> _The task_: Please copy the listing below in its entirety, without alteration.

> _Data records_:
______________________________

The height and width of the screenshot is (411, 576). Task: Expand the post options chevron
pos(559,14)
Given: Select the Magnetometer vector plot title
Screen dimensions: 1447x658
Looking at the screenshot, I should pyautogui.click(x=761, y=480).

______________________________

> _Answer area_:
The height and width of the screenshot is (411, 576). Task: Expand the post options chevron
pos(559,14)
Given: Select the Magnetometer vector plot title
Screen dimensions: 1447x658
Looking at the screenshot, I should pyautogui.click(x=761, y=480).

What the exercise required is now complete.